Around Overlea, Ezinne is called Blossom. It’s not a nickname, she says; it’s her middle name – given to her by her mother, Eucharia, who heard it once, wrote it down in her journal, and tucked it away for when her daughter was born. The name, say those who know her, fits her perfectly.

“Blossom?” says Karen Springston, who greets visitors in Overlea’s front office. “Oh, you’re in for a treat. She’s really something. She’s destined for great things, and she’s one of the nicest people you will ever meet. She’s one of those people who, when they are doing something, they’ve got to give 210 percent.”

“She’s very charismatic,” adds her art teacher, Katie Fisher. “She strives for success, and her success is based on a belief in herself; she’s very driven. . . . With Blossom, you know she’ll get it done.”

There is a lot Blossom wants to get done. She plays soccer and runs indoor and outdoor track for Overlea, is class and school historian in the school’s student government association, and belongs to both the Fellowship of Christian Athletes and Overlea’s “It Girls,”a new organization of the school’s women leaders who seek to help female classmates reach their potential. She is part of Overlea’s parallel enrollment program with the Community College of Baltimore County, and she has her sights set on someday attending Howard University.

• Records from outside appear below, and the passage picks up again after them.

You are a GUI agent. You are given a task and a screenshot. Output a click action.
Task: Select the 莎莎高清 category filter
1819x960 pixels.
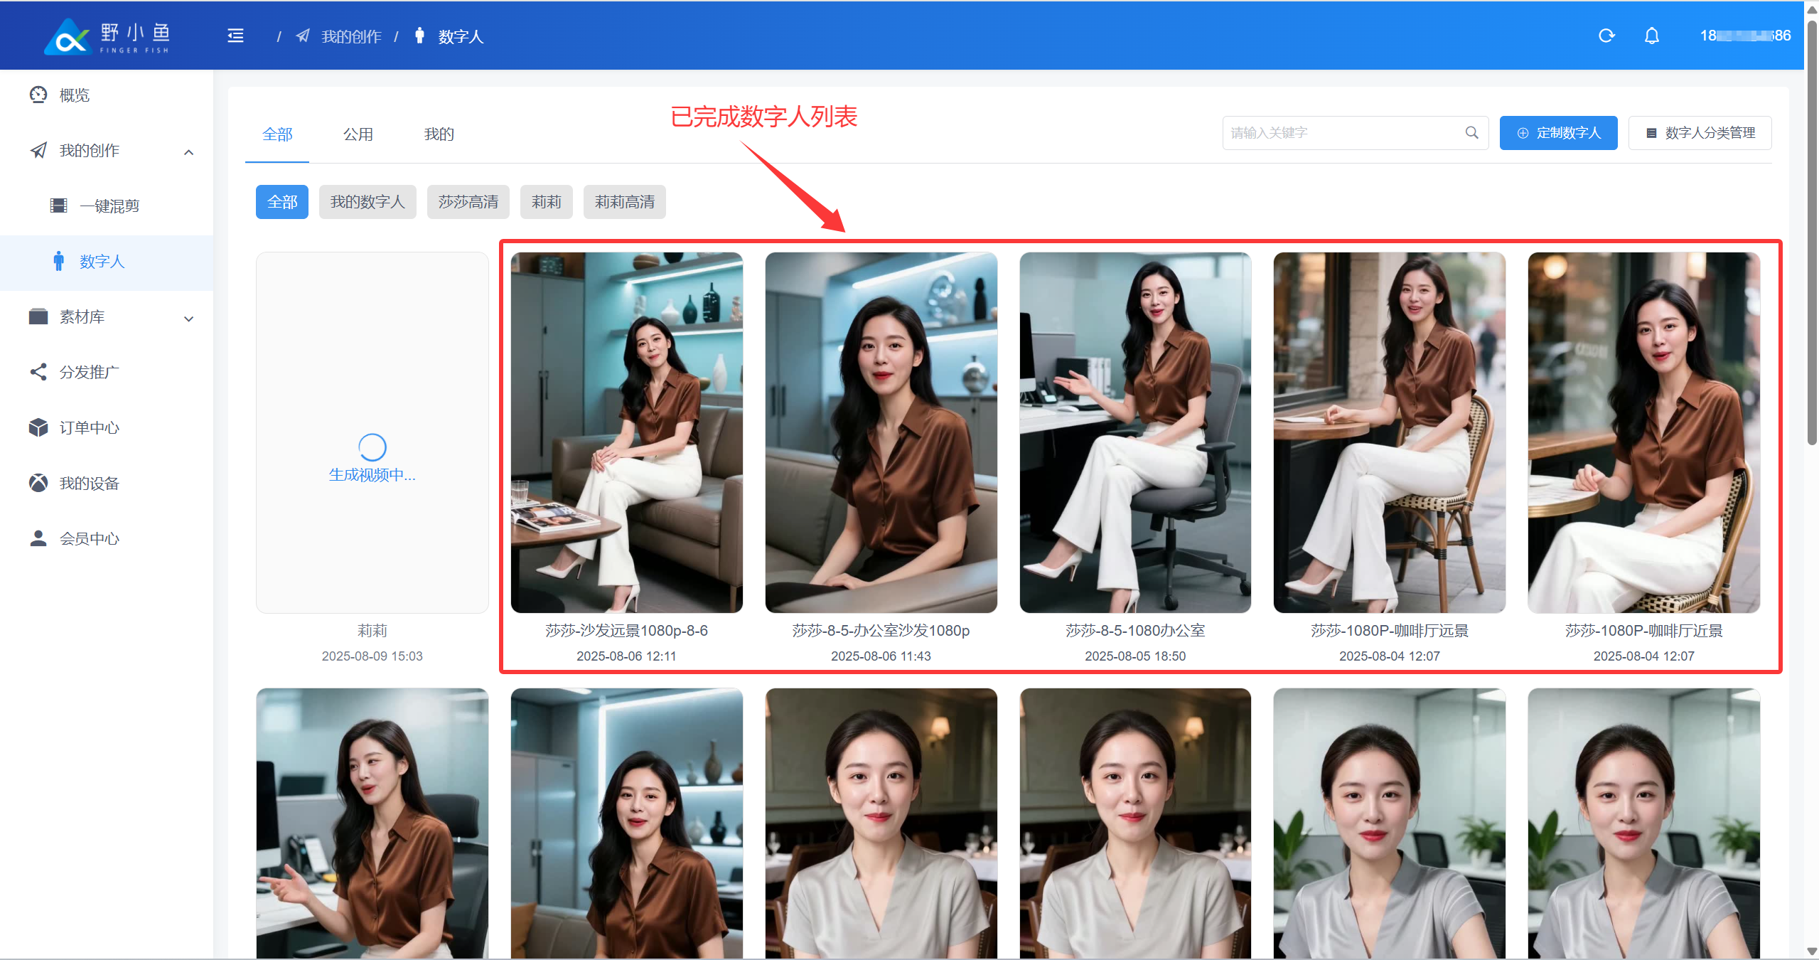[x=468, y=202]
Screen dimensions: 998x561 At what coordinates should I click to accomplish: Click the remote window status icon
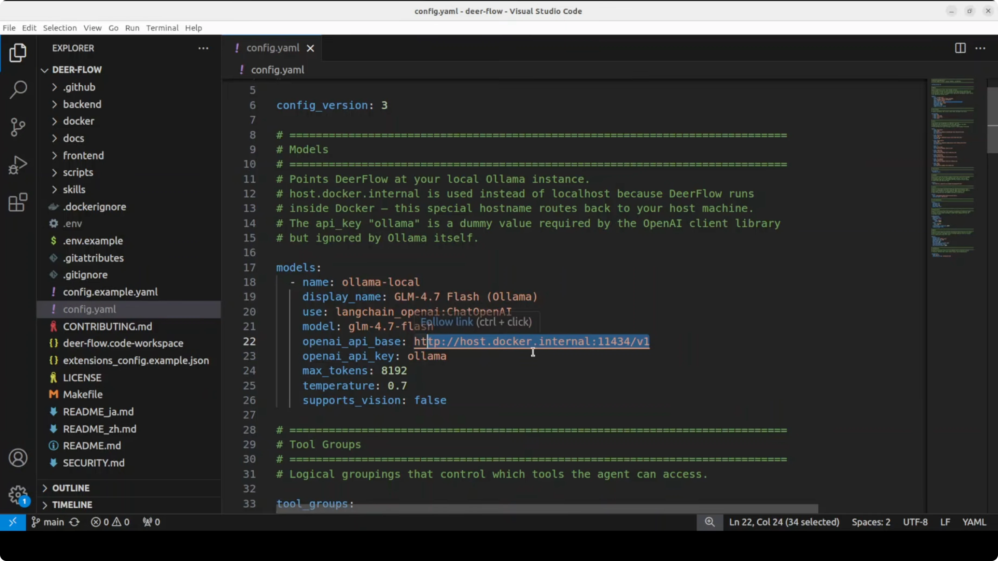[x=13, y=522]

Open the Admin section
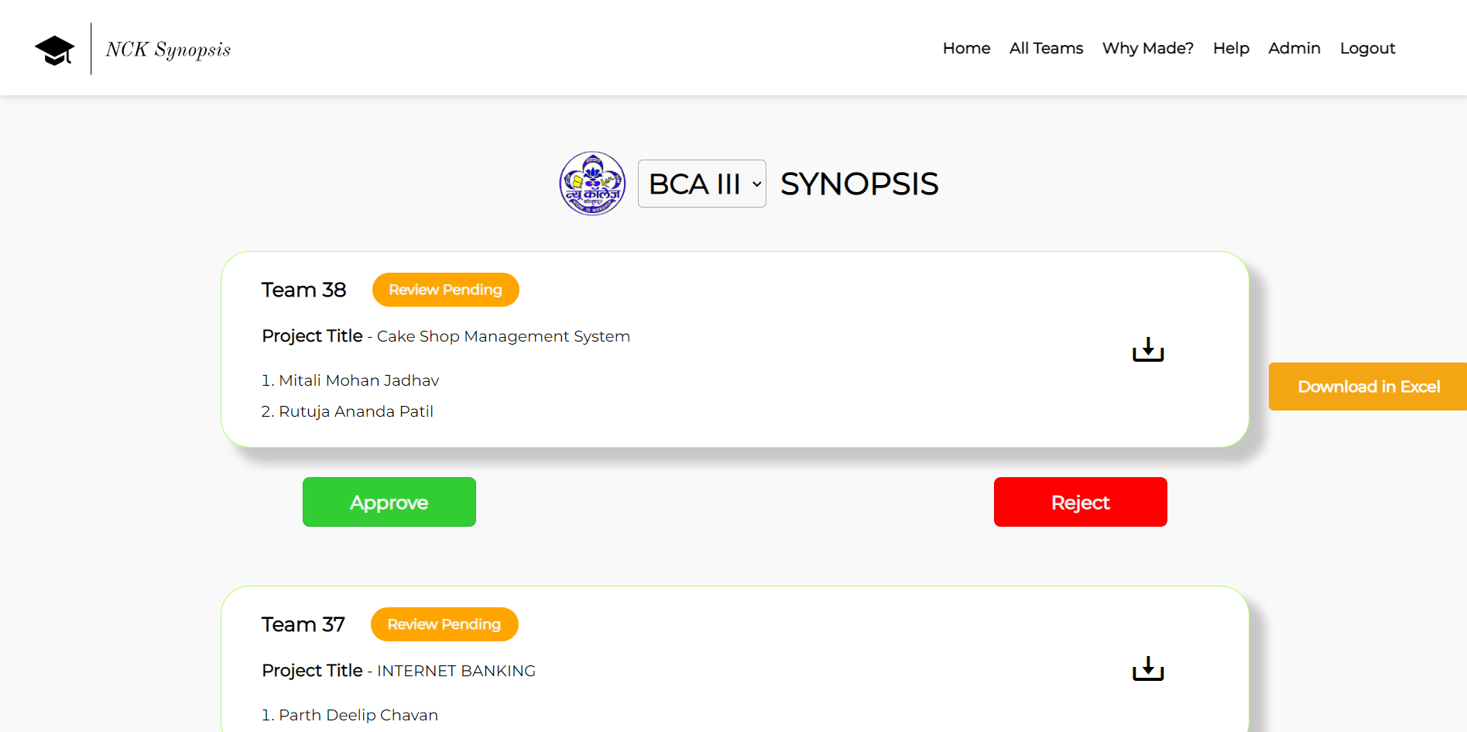(1294, 48)
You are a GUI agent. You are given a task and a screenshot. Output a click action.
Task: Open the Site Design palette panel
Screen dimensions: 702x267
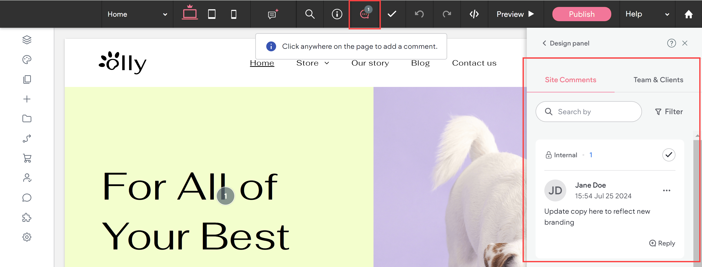coord(27,59)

Still, art comes first. Near her in Overlea’s art classroom sit huge oil and acrylic paintings – a self-portrait adorned with blue braids and a big smile and a whimsical painting of Ebekwe and her cousin wearing social media “filters” – a cat’s nose, sunglasses, a Dalmatian’s floppy ears. They were summer projects at MICA, where she received an “A” and three college credits, but she has work to do on both, still; she admits to being “deliberate” as an artist.

“I like to get as realistic as possible in my art,” she says, “and that takes time.” A fan of portraiture and still life, Blossom counts artists ranging from Kehinde Wiley to Rembrandt van Rijn as her favorites. And despite a flirtation with attending Baltimore County’s two fine arts magnet schools, Blossom’s decision to stay at Overlea, she says, was among the best of her life.

It led her to teachers like Fisher, who has helped Blossom focus on blending her art with her innate interest in helping people as a potential career. She hopes to become an art therapist – one who uses art as therapy to help clients overcome illnesses such as anxiety or depression. 

“I’ve learned so much here as I’ve worked to get myself college-ready. I’ve learned to focus more and stay on task and work with bigger canvases,” Blossom says. “The teachers have been so helpful and I have seen how much they care about me as a person.

“There have been things that tried to pull me away from Overlea,” she adds, noting that at one time her mother felt she might be better off at another school. “But I fell in love with this school in ninth grade, and I’m so glad I did. A lot of people don’t see it, but we’re like a family here. There’s no one here who doesn’t have the potential to be great.”